Generative AI is evolving rapidly. Large numbers of tools have incorporated it, and new tools are proliferating. Step back and consider how AI has already become part of academic life:
- AI-augmented tools like spell-check and auto-correct brought grumbles, but there was no panic.
- Grammar checkers followed, offering advice on word choice, sentence construction, and other aspects of writing. Again, few people complained.
- Citation software has evolved along with word-processing programs, easing the collection, organization, and formatting of sources.

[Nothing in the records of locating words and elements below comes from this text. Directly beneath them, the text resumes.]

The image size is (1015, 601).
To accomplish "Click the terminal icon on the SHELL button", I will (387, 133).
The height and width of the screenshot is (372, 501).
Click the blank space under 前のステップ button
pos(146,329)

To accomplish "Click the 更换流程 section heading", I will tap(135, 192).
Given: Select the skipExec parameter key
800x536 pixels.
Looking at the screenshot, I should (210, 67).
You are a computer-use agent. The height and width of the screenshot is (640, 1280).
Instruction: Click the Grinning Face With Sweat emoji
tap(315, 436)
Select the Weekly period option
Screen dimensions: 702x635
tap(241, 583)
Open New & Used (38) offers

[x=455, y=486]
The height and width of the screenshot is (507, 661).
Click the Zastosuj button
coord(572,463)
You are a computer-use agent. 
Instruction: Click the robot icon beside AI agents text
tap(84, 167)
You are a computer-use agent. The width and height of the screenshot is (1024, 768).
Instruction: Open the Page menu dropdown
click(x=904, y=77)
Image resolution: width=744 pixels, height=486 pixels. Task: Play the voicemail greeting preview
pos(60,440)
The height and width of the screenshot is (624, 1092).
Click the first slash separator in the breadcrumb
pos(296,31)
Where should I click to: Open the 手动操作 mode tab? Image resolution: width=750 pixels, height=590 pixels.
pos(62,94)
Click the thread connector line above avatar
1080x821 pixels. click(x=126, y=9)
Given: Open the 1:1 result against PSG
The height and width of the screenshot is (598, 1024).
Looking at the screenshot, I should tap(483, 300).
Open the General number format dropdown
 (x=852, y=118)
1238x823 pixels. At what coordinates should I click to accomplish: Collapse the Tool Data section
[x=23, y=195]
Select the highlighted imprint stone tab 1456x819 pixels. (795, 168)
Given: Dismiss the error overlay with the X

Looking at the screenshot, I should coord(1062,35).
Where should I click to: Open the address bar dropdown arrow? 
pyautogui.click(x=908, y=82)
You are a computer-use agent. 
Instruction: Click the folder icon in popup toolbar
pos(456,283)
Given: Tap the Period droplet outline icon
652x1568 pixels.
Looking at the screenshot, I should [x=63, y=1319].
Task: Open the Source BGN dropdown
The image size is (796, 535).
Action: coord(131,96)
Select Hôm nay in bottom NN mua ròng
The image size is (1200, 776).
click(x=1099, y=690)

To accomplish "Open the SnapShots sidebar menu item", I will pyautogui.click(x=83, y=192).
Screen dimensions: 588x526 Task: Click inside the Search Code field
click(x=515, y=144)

- Search engines used AI long before generative AI burst into the public consciousness.
As novel as generative AI may seem, it offers nothing new in the way of cheating. Students could already buy papers on the internet, copy and paste from an online site, have someone else create a paper for them, or tweak a paper from the files of a fraternity or a sorority. So AI isn’t the problem. AI has simply forced instructors to deal with long-known issues in academic structure, grading, distrust, and purpose. That is beyond the scope of this handout, other than some final questions for thought:
Why are we so suspicious of student intentions? And how can we create an academic climate that values learning and honesty?